INPUT DATA:
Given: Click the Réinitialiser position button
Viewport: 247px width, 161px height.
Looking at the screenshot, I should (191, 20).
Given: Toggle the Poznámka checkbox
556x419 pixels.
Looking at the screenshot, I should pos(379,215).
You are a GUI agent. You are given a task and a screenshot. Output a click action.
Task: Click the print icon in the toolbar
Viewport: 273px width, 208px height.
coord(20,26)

* * *

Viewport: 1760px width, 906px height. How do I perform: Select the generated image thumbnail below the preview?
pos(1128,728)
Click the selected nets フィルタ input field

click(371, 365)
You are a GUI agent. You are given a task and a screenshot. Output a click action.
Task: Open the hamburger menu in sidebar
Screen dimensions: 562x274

YOUR ASSIGNMENT:
Extract from the listing above the lines between the line containing "Task: Open the hamburger menu in sidebar" and the line containing "Screen dimensions: 562x274", keeping both of those lines. Output nothing else.

WRITTEN ANSWER:
Task: Open the hamburger menu in sidebar
Screen dimensions: 562x274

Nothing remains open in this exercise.